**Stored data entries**
________________________________________

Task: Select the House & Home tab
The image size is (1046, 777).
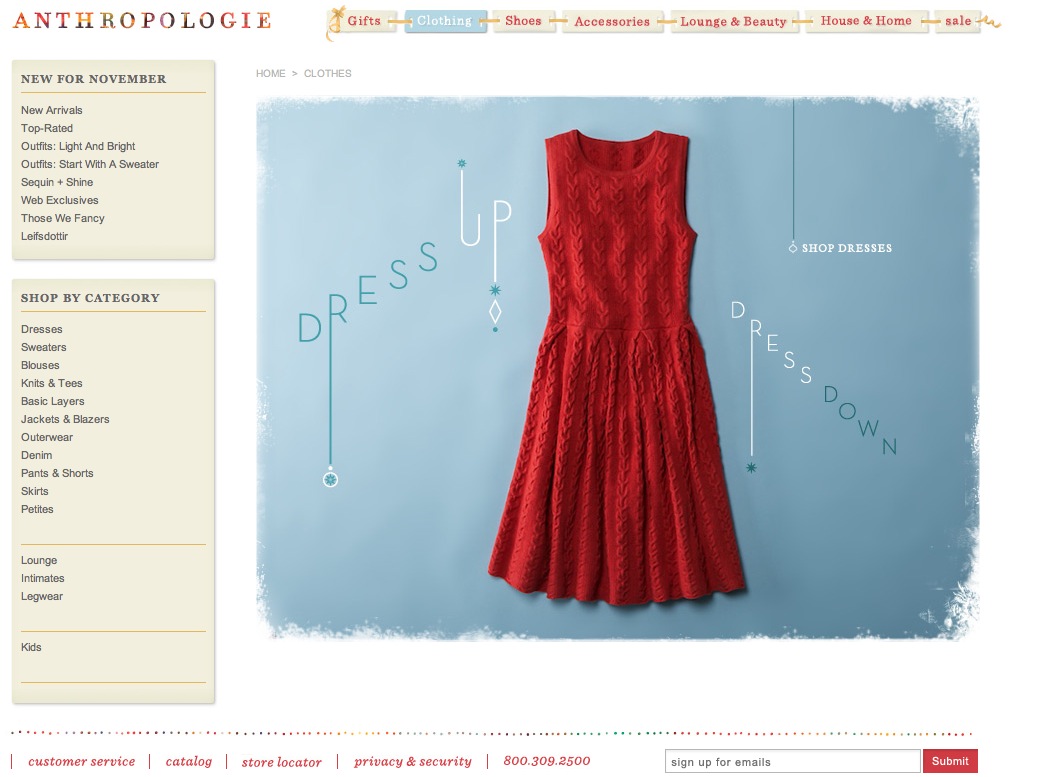Action: [866, 21]
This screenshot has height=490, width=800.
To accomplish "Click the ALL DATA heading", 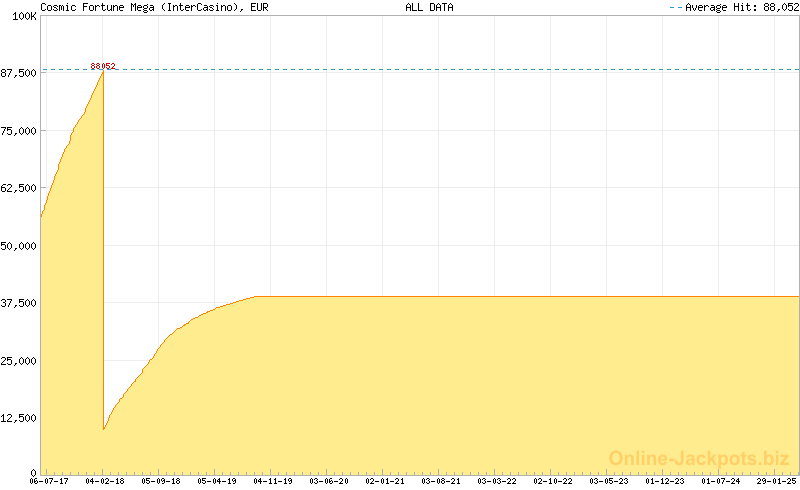I will (429, 7).
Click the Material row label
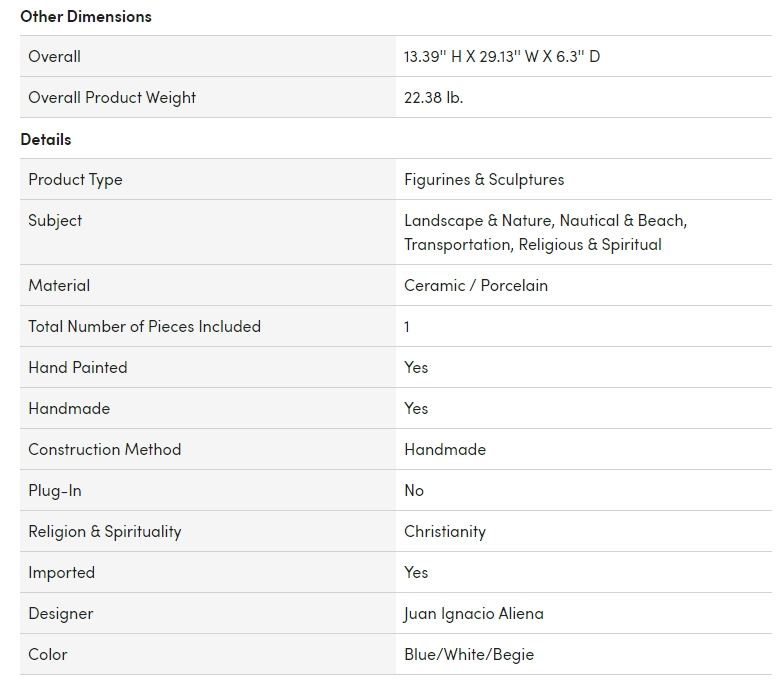This screenshot has width=782, height=687. [59, 285]
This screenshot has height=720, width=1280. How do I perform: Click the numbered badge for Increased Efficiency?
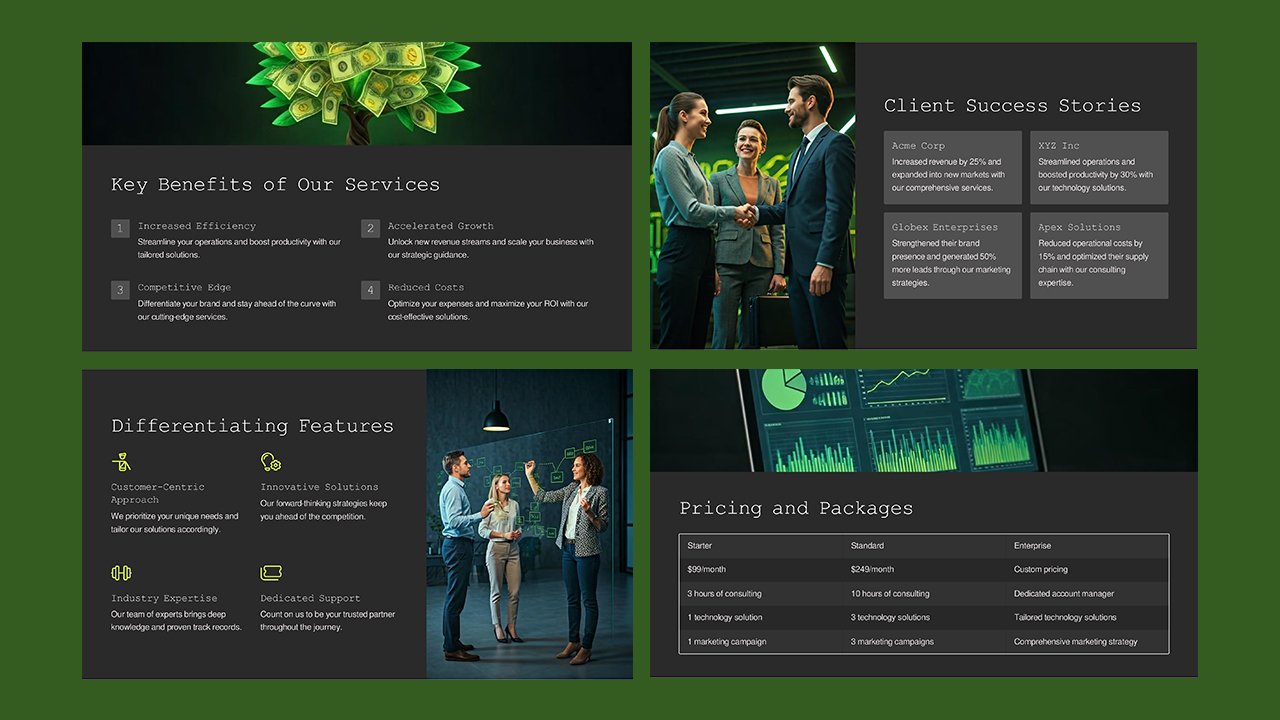click(120, 228)
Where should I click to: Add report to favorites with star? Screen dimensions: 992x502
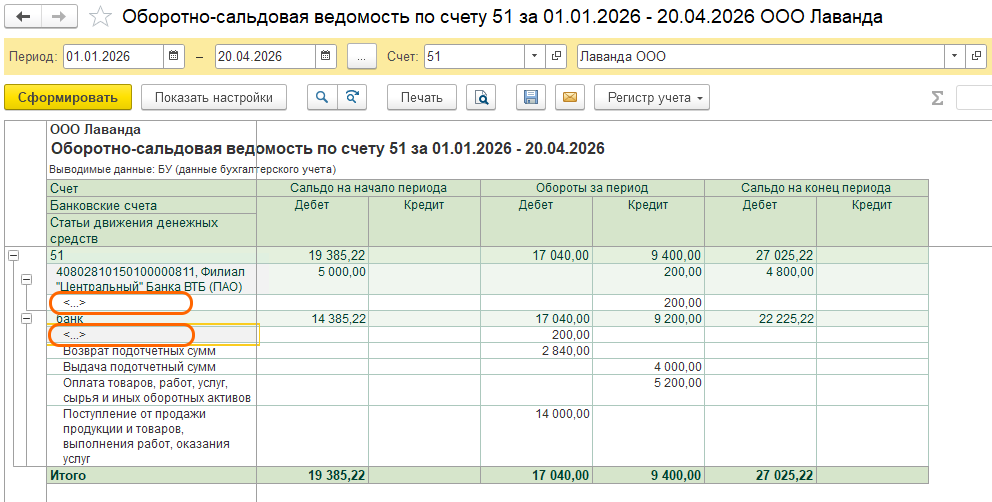(100, 17)
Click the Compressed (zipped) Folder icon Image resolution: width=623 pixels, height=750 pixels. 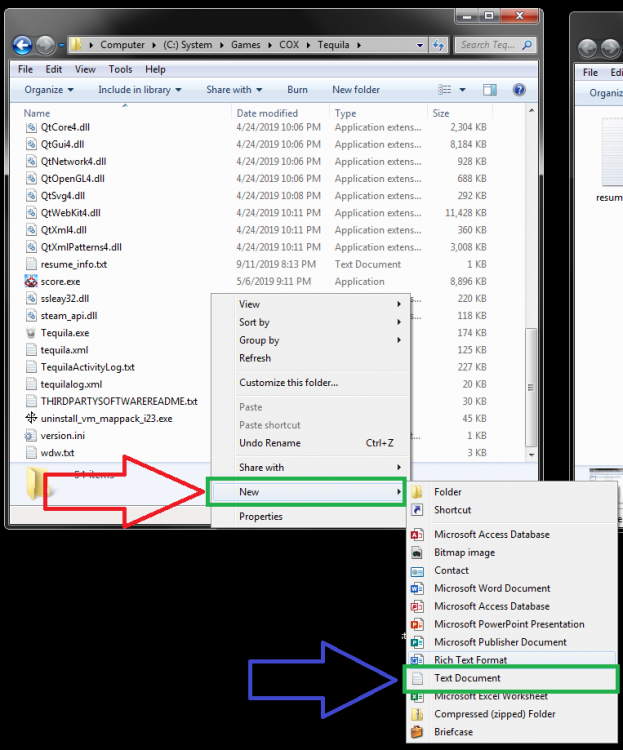click(x=416, y=714)
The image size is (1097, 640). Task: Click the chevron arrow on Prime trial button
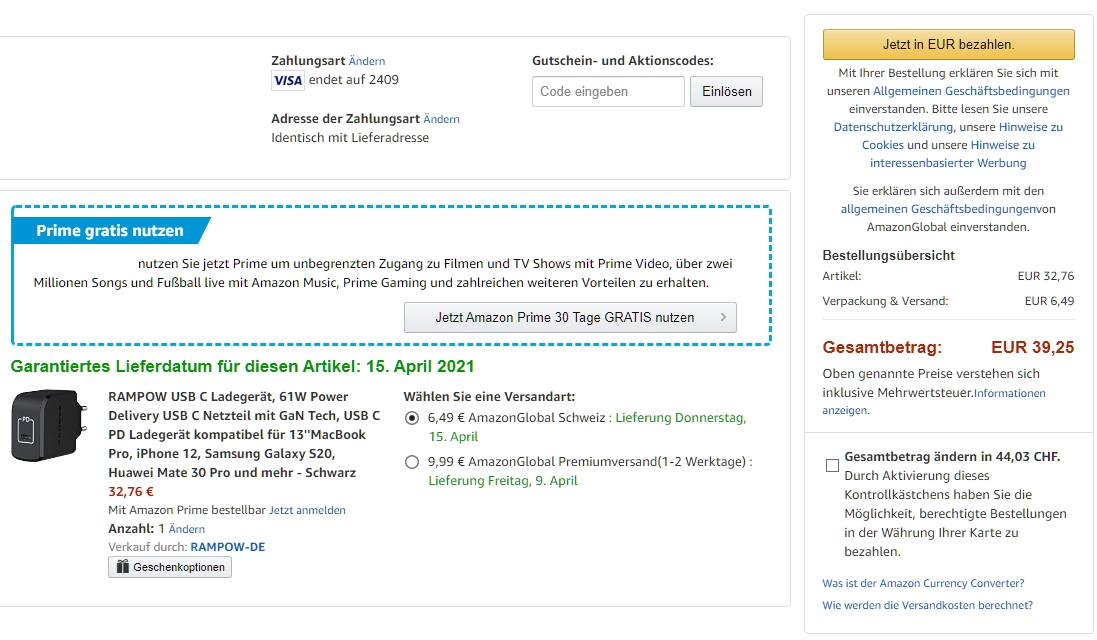point(723,318)
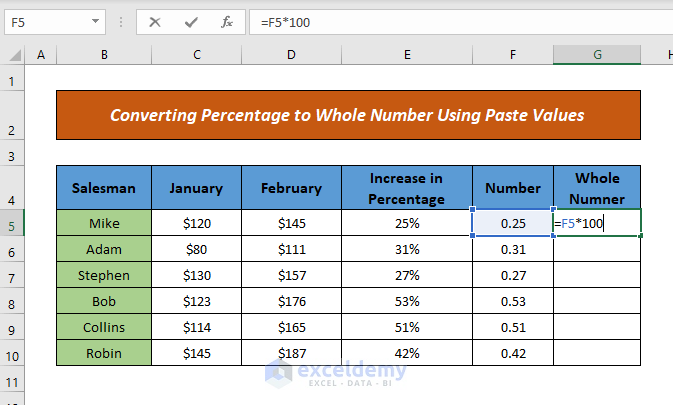Click the Select All corner triangle
Viewport: 673px width, 405px height.
(x=13, y=56)
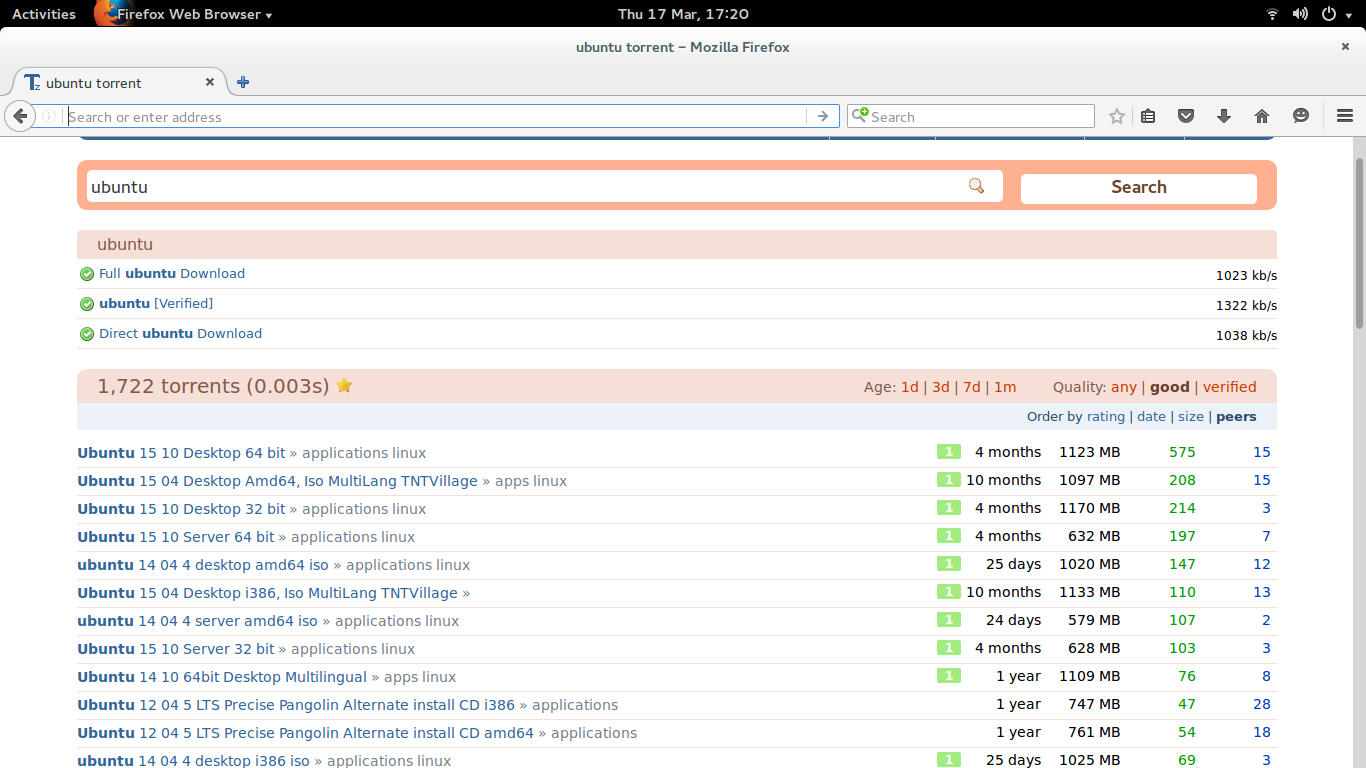Open the Activities overview
Screen dimensions: 1366x768
43,14
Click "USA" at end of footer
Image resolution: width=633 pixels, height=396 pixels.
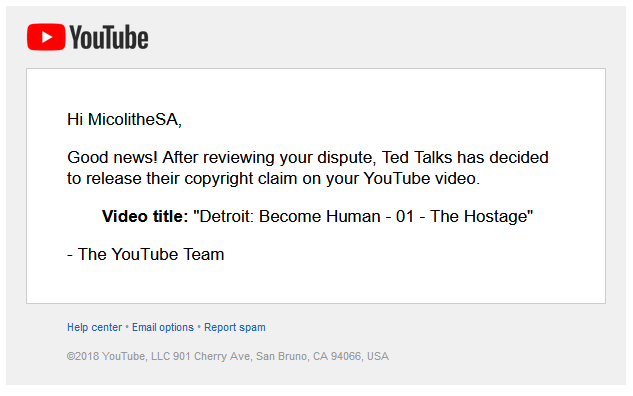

________________________________________

**Exercise brief**
The lines to reproduce run from the line containing "The image size is (1097, 640)." through the last line of the records above, both included. Copy them exactly and drop the pictures.

**Your response**
The image size is (1097, 640). Task: Click the chevron arrow on Prime trial button
point(723,318)
Click the Select All corner triangle
Viewport: 673px width, 405px height.
(x=13, y=56)
Open the Activities overview
Screen dimensions: 1366x768
43,14
Click "USA" at end of footer
Image resolution: width=633 pixels, height=396 pixels.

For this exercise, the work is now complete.